Much gold is mined under conditions for miners that could be called adverse at the best and very dangerous at the worse. Especially in parts of Africa where labor is cheap and human rights and human life are not highly regarded.
But now the Fairtrade Foundation and Alliance for responsible Mining (ARM) have taken up the banner with the worlds first Fair Mined and Fair trade gold now launched u the United Kingdom.
There are, at the last count, over twenty jewellers participating in the campaign for a fair deal for Artisanal and Small-scale Miners (ASM).

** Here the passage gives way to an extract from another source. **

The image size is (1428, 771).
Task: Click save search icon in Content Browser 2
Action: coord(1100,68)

Royal jeweller Garrard is among 20 companies to launch the first of the gold, which has been used in collections and one-off pieces. Each piece will carry a Fairtrade and Fairmined hallmark. Other Jewellers include, Stephen Webster, Jon Dibben and Harriet Kelsall, and each now retail jewellery and gold products made from Fairmined gold. Their consumers will be able to buy fair trade gold before the end of the year.

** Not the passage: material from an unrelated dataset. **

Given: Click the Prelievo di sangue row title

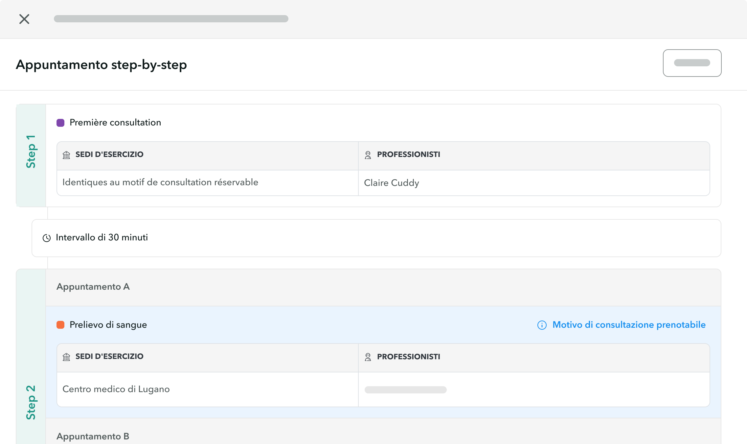Looking at the screenshot, I should tap(108, 325).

The Cotapata Mining Co-Operative in Bolivia was the first Fairtrade and Fairmined mining organisation to be certified by independent auditor Flo Cert, with more expected in the coming weeks and months. Greg Valerio, founder of Cred jewellery, said he got into the movement after finding that as a jeweller he was unable to tell customers where the gold in their jewellery had come from. He said: "I think that is an unacceptable reality. What I love about what we've done here is that we’ve put the soul back into gold."
Participating jeweller Stephen Webster, creative director of his eponymous brand and Garrard, said: "I'm very very passionate about that fact that people coming into our store now getting engaged, getting married, will be offered the option that they can have Fairtrade gold or conventional gold."
The gold initially launched in the UK, also benefits mining communities in Peru, Bolivia and Ecuador by offering them 95% of the London Bullion Market’s (LBMA) price fix for gold.
Currently ASM"s are at the mercy of middle-men who cheat them on price on the grounds of weight and purity and are offered anything from 35% to 85% of the LBMA fix for their gold, despite the fact that they account for 10% of the world gold production and 90% of the extraction workforce, leaving many miners living on as little as $1 a day.
Miners will be able to earn an extra 5% premium against the LBMA fix if they recover gold without the use of mercury or cyanide.
It is intended to roll the scheme out to other countries with the aim of capturing 5% of the world’s gold jewellery market by 2015. A network of pilots will be launched in Africa soon and then in Asia, enabling more miners to join. ARM said it hopes to introduce three to seven new producer organisations a year, resulting in consumers able to buy fair trade gold and gold jewellery from their local jewellers.